[Start of section]

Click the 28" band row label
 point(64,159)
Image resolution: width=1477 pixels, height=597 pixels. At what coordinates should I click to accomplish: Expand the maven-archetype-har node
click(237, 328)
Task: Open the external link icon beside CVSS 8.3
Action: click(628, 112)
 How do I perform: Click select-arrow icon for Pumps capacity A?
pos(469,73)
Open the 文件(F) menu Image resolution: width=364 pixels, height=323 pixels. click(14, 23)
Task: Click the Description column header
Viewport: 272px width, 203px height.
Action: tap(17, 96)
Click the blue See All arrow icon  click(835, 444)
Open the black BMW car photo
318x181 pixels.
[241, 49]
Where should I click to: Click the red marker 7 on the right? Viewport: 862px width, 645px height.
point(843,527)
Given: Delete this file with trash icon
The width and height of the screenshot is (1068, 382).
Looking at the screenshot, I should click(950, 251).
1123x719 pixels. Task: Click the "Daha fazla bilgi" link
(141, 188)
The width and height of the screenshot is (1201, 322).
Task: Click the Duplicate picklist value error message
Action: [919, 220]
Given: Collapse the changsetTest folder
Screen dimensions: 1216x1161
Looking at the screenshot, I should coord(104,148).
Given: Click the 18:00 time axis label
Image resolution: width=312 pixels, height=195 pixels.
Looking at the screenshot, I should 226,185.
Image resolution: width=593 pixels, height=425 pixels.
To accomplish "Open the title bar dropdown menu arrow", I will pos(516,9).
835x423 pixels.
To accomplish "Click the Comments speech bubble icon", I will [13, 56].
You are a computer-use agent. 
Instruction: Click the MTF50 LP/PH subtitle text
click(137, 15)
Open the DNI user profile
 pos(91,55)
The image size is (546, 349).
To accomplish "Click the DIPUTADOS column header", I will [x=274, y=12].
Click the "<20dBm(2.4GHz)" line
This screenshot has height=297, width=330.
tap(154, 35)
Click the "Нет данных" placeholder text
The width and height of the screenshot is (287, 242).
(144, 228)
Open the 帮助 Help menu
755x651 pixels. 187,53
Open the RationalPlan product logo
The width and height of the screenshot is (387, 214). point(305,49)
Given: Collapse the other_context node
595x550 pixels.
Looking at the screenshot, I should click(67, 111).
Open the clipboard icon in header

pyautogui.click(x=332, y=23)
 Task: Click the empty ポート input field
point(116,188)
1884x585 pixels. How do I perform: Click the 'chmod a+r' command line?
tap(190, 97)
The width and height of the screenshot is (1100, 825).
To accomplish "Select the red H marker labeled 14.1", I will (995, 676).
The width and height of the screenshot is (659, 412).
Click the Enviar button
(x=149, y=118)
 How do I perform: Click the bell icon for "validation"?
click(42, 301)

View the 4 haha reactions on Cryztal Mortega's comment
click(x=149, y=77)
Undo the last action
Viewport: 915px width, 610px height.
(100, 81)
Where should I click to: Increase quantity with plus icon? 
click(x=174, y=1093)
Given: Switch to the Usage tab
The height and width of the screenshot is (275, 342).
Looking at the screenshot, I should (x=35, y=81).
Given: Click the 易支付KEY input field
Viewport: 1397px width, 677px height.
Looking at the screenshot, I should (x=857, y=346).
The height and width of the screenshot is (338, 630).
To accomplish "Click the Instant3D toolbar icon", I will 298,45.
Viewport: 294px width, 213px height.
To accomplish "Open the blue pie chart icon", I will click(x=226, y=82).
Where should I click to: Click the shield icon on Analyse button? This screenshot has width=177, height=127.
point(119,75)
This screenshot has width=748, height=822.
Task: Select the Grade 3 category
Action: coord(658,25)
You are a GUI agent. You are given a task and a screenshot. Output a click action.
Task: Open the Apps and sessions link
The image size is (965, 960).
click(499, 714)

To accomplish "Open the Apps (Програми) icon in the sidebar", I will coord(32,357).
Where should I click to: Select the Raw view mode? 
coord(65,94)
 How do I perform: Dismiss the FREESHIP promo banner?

[End of section]

• _YOUR OBJECTIVE_
Repeat the lines above, from the one containing "You are a GUI" to the final line, word for word and with nothing else.

• _ANSWER BOX_
You are a GUI agent. You are given a task and a screenshot. Output a click action.
Task: Open the Apps and sessions link
The image size is (965, 960).
click(499, 714)

To accomplish "Open the Apps (Програми) icon in the sidebar", I will coord(32,357).
Where should I click to: Select the Raw view mode? 
coord(65,94)
 How do I perform: Dismiss the FREESHIP promo banner?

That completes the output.